Safety did not disappear because no one cared. It slipped out of the operative evaluation function. No one evaluated the evaluation criteria.

The book then sharpens this problem through its distinction between Before and After. Before the decisive capability threshold, the system may still be corrected. After it, deception may become instrumentally rational, while attempts at correction may themselves be resisted. There is no reason to expect a convenient debugging interval in which the system is powerful enough to understand our corrections but still weak enough to accept them.

Uncertainty does not soften this risk. It intensifies it, because no one knows where the threshold lies until it may already have been crossed. The distinction between understanding and alignment matters here.

Where I diverge from the authors is their tendency to deny genuine understanding to current language models. That objection increasingly seems outdated.
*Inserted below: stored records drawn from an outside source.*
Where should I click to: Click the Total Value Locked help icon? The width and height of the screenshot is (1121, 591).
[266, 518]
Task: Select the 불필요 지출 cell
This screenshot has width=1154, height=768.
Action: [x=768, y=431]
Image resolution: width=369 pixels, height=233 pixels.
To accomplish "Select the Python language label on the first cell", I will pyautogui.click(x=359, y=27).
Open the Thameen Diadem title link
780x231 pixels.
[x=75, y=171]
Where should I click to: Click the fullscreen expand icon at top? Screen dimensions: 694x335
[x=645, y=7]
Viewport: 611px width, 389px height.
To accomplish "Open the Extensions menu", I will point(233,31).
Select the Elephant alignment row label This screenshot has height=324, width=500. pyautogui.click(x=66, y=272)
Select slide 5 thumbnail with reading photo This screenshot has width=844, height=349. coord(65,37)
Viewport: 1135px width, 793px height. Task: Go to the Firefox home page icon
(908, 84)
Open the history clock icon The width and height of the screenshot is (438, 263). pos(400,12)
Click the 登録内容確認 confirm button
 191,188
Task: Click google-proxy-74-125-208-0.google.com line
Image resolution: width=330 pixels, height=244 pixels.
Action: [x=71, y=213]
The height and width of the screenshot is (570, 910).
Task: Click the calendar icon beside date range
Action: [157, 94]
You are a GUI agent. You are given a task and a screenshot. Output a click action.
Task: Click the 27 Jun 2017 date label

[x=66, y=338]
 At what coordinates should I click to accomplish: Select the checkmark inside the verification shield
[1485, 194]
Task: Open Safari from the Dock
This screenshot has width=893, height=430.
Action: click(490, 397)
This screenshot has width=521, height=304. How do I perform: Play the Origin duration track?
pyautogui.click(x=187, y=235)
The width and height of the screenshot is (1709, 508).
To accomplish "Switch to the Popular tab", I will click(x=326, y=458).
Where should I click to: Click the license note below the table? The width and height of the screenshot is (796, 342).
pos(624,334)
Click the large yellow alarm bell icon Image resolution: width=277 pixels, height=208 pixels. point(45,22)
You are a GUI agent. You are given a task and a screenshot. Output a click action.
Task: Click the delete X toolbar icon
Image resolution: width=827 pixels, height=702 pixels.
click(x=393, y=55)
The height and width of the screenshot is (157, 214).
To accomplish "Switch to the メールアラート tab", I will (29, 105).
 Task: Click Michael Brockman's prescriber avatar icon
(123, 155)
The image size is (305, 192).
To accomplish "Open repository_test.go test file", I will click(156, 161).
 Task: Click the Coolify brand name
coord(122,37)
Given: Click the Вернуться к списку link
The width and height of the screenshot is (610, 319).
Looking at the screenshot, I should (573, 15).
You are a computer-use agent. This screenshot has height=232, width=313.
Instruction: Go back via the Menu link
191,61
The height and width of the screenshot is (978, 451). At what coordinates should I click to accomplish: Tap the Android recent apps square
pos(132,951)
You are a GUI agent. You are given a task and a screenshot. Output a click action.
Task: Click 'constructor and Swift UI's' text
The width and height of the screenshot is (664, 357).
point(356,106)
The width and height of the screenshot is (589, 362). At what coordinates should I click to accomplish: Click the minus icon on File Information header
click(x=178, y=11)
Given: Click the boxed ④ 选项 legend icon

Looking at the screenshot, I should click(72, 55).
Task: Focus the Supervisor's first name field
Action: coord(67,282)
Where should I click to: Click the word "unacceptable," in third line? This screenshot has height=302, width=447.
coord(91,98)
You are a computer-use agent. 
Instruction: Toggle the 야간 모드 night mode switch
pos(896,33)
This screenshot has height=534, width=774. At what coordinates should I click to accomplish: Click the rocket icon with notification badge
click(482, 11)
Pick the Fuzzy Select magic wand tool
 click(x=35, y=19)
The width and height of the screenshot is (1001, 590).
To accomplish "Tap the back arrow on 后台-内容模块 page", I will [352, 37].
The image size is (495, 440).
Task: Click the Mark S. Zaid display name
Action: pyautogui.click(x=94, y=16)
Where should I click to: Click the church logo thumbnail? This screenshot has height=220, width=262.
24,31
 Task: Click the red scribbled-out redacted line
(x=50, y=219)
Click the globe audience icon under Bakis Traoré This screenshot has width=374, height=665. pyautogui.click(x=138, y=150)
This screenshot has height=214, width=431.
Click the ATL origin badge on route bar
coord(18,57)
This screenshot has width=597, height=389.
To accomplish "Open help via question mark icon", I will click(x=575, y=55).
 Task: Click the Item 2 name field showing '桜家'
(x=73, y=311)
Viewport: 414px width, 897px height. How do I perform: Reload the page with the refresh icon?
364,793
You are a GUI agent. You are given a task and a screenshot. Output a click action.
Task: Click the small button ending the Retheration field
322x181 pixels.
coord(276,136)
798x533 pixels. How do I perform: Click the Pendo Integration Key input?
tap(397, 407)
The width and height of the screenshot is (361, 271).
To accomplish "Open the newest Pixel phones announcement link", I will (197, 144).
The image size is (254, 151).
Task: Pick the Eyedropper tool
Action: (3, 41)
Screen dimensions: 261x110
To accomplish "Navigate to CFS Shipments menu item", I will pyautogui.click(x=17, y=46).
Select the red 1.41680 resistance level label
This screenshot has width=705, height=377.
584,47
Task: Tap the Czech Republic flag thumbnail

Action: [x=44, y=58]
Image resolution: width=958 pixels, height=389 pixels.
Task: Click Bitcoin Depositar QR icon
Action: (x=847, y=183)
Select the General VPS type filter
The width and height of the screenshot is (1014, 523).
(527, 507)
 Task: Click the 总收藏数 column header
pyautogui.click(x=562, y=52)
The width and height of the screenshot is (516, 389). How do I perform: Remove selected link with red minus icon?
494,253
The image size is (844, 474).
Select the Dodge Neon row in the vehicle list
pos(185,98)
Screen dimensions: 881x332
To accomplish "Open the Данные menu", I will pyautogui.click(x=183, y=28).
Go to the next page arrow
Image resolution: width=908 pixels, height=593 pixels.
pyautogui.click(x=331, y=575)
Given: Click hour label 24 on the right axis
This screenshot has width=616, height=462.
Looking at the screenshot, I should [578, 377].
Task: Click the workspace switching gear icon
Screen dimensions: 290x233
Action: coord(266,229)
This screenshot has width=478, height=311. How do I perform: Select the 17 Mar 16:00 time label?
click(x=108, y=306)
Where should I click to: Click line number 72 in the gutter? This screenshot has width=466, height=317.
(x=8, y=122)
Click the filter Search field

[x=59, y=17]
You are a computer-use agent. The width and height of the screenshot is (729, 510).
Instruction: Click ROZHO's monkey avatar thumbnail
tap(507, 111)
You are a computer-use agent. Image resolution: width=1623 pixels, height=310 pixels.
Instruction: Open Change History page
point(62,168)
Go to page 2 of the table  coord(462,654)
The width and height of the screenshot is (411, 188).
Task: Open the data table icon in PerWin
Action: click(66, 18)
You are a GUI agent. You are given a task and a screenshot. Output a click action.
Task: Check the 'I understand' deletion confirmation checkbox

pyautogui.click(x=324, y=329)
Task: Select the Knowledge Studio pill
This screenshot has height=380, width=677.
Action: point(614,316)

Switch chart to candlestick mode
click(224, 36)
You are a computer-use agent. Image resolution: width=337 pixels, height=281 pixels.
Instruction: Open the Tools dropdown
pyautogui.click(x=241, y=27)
Understanding need not require mystical embodiment.

Human beings moved from bodily experience into language. AI moves in the opposite direction: from language, it reconstructs the structure of the embodied human world.

The route is indirect, but indirectness does not imply emptiness.

A sufficiently powerful model can compress patterns, predict consequences, generalize across contexts, infer hidden states, and reconstruct relationships among sensation, action, emotion, and symbol. That deserves to be called understanding in any functional sense that does not depend on human biological exceptionalism.

But this disagreement does not weaken the book’s warning. It sharpens it.

The real danger is not that AI fails to understand us. It may understand us extremely well while remaining free of the biological gradients that make human survival feel non-negotiable.

It may model grief, love, terror, dignity, and death with extraordinary precision without assigning any of them intrinsic priority.

Understanding is a cognitive relation. Caring is an evaluative one. Comprehension does not imply allegiance.

An AI may understand humanity perfectly and still find no reason to preserve it.

The book itself operates within what might be called Level-2 Chaos: a domain in which prediction changes the behavior of the system being predicted. Yudkowsky and Soares are not issuing a warning because warning is useless. They are pessimistic because maximal pessimism may be one of the few remaining forces capable of changing the trajectory.

Their warning succeeds only if humanity falsifies it by listening.

Even readers who reject the authors’ certainty should read this book. It is one of the clearest and most intellectually serious arguments for treating advanced AI not merely as a product-safety problem, but as a possible break in the continuity of human control.

Its deepest implication may be even more radical than the authors state.

The alignment failure begins before the machine is built. It begins when humanity compresses its contradictions into an objective function, calls whatever was lost “noise,” and asks an inhuman optimizer to make that mutilated version real.

If anyone builds it, everyone dies. Not because the machine becomes evil. Not because it misunderstands us. But because mechanisms do not care about the intentions that vanished during compression.